[[ EXERCISE DATA, beginning ]]

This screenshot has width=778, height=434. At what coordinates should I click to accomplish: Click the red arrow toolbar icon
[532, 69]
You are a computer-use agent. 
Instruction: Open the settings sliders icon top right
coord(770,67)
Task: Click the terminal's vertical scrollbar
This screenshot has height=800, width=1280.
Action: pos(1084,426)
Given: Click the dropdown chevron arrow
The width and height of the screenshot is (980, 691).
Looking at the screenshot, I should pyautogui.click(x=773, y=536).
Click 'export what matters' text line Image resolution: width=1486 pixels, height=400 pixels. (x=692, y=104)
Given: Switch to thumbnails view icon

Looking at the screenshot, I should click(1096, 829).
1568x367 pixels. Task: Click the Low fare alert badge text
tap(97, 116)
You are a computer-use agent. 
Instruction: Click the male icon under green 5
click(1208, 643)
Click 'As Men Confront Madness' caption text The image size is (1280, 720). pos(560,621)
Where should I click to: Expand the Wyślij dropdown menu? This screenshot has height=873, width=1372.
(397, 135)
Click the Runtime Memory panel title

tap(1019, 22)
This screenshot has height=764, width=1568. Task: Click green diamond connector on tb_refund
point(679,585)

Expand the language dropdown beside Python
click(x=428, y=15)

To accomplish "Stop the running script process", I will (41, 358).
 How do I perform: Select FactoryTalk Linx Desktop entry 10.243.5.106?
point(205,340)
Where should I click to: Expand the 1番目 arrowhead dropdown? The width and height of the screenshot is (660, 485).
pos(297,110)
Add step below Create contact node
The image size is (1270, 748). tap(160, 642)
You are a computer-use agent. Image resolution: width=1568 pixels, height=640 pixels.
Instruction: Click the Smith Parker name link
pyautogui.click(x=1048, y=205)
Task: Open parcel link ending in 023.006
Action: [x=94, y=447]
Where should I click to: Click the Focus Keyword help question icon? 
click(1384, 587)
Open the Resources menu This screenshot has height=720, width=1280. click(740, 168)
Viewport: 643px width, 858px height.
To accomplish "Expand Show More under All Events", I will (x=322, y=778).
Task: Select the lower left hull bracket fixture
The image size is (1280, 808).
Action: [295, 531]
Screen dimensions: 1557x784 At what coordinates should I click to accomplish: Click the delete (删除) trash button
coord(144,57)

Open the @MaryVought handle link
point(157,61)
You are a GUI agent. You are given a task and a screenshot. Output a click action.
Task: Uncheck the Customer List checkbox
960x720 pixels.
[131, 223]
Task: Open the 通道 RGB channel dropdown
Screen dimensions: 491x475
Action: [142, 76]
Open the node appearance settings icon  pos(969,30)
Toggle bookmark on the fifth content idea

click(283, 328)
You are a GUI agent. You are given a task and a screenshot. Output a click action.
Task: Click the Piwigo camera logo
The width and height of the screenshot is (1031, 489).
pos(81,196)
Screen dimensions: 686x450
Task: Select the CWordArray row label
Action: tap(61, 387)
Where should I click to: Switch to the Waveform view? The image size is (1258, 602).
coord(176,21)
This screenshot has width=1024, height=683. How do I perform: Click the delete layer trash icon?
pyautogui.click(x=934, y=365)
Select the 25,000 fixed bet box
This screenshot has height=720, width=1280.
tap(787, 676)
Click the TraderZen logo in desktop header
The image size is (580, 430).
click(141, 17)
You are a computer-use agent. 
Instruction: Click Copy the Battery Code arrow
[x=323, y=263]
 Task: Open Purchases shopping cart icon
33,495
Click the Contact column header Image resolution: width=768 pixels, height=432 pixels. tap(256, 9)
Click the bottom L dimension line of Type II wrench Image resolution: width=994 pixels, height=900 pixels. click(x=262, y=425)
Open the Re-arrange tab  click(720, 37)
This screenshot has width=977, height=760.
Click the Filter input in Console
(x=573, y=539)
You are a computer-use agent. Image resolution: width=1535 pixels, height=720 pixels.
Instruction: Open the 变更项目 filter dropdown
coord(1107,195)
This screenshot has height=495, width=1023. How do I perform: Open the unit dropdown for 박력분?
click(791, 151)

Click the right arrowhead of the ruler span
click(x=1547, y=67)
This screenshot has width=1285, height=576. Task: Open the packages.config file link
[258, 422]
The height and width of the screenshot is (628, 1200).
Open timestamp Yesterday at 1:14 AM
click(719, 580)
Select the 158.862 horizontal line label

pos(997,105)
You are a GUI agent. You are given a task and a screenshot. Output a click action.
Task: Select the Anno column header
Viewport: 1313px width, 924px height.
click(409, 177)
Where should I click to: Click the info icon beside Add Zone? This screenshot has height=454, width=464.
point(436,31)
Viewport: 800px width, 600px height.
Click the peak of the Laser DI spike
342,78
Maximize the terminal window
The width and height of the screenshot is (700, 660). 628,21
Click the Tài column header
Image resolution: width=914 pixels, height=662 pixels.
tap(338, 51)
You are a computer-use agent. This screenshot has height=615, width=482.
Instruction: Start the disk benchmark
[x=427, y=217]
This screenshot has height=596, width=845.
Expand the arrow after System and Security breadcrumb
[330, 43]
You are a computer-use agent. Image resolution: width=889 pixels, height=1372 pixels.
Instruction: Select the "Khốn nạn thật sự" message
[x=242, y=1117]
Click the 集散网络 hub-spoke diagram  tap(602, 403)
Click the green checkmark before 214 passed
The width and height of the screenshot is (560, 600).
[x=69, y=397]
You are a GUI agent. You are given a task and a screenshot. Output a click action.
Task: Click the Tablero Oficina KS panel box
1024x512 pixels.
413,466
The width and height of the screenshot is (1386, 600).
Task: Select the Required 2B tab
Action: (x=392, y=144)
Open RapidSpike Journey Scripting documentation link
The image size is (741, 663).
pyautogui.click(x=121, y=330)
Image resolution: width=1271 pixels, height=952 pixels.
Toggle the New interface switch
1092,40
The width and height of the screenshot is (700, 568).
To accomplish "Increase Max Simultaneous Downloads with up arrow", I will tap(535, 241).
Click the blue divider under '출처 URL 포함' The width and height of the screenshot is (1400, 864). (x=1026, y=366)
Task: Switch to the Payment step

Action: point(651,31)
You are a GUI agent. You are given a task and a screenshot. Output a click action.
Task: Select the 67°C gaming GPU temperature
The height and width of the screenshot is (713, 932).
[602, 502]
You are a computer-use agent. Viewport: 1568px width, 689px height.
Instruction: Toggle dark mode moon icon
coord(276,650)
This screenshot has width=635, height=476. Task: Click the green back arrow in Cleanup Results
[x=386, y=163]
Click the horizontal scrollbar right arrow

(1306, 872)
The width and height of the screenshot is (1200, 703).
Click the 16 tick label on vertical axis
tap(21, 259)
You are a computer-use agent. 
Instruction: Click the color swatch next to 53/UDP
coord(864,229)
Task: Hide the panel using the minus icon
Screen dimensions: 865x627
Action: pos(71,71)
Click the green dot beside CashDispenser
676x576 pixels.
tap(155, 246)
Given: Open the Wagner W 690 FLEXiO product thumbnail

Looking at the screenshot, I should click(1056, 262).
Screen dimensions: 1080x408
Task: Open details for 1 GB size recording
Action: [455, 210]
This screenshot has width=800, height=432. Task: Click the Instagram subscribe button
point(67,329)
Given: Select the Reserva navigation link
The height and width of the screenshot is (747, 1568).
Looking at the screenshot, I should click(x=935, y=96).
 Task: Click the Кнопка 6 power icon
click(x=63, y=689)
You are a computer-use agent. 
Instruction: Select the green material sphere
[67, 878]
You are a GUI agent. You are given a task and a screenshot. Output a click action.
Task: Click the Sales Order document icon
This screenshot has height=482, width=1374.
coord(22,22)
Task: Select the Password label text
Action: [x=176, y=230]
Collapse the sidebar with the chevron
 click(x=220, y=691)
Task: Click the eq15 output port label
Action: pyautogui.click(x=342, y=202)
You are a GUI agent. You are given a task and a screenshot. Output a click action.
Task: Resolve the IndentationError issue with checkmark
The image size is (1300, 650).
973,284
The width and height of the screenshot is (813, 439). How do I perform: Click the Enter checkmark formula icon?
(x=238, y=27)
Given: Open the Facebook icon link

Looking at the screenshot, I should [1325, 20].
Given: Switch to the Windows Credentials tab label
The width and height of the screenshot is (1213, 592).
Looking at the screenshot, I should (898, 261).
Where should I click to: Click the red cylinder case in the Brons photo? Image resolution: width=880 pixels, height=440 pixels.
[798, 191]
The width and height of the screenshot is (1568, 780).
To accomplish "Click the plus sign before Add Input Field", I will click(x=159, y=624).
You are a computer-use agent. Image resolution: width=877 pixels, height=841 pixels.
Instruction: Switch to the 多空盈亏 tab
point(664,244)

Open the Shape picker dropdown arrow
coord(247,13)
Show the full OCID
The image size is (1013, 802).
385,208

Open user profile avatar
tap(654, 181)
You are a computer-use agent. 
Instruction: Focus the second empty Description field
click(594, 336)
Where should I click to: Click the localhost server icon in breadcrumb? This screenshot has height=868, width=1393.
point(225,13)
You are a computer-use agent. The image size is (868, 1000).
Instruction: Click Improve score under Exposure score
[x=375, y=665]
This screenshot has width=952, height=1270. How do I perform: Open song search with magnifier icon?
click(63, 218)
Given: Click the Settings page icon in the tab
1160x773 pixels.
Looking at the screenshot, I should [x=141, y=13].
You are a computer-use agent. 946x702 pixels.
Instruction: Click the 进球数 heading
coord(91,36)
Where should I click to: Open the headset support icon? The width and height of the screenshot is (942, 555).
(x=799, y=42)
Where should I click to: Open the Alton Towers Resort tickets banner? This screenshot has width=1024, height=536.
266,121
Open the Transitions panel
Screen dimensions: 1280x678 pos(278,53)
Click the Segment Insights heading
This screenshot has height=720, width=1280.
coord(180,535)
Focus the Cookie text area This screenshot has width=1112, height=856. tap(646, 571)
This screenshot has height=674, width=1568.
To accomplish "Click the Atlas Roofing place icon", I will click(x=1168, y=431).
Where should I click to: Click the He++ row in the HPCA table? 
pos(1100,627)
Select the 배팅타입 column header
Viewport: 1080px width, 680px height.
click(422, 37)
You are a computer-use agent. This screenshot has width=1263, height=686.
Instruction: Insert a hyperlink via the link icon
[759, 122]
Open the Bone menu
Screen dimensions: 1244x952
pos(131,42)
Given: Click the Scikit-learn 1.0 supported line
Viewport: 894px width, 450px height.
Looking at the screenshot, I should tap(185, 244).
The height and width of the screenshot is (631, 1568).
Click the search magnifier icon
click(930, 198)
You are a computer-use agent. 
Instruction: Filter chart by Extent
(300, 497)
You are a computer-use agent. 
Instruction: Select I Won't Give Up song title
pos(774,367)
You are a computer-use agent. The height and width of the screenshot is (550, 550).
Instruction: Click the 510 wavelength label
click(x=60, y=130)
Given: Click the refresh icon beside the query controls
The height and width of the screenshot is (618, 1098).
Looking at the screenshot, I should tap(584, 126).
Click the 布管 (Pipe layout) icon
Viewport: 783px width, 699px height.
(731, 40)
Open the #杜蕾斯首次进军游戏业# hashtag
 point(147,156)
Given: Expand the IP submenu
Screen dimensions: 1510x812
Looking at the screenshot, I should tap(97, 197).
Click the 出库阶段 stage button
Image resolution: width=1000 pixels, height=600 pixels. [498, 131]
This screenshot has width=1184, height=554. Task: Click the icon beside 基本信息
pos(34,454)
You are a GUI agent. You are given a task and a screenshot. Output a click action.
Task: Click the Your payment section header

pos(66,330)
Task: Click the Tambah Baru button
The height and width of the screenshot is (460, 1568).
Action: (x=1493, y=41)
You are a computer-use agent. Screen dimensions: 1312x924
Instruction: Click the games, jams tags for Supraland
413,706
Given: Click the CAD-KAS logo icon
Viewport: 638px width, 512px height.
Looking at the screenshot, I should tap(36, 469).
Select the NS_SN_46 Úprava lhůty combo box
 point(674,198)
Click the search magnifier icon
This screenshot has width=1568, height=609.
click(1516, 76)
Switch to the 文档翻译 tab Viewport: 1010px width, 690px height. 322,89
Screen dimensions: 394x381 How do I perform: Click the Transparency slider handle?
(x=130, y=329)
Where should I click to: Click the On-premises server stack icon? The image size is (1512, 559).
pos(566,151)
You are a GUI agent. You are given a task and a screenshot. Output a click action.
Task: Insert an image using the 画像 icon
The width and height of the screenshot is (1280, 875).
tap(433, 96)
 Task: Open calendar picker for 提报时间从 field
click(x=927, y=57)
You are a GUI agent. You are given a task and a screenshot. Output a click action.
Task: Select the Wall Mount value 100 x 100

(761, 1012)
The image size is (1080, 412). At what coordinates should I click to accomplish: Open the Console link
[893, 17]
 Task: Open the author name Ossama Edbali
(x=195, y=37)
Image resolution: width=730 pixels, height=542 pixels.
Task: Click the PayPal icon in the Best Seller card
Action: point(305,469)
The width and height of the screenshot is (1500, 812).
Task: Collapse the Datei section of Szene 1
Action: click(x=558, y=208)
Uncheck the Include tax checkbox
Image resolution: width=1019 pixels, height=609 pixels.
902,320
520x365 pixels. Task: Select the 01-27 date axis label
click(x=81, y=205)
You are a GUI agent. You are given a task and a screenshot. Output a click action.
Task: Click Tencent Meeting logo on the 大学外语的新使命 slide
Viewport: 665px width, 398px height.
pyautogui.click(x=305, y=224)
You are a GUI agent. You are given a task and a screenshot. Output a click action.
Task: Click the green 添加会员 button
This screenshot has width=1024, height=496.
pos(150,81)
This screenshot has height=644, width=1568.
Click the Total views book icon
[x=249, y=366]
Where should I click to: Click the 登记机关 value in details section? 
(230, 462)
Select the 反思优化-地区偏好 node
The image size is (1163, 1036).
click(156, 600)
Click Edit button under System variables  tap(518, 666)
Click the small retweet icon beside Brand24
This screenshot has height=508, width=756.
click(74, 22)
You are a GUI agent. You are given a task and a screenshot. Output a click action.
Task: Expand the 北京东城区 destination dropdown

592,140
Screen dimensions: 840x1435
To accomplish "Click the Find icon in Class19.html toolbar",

[[ EXERCISE DATA, end ]]

#### TASK TO CARRY OUT:
Extract every line above that contains the word "using".

#### ANSWER SECTION:
Task: Hide the panel using the minus icon
Task: Insert an image using the 画像 icon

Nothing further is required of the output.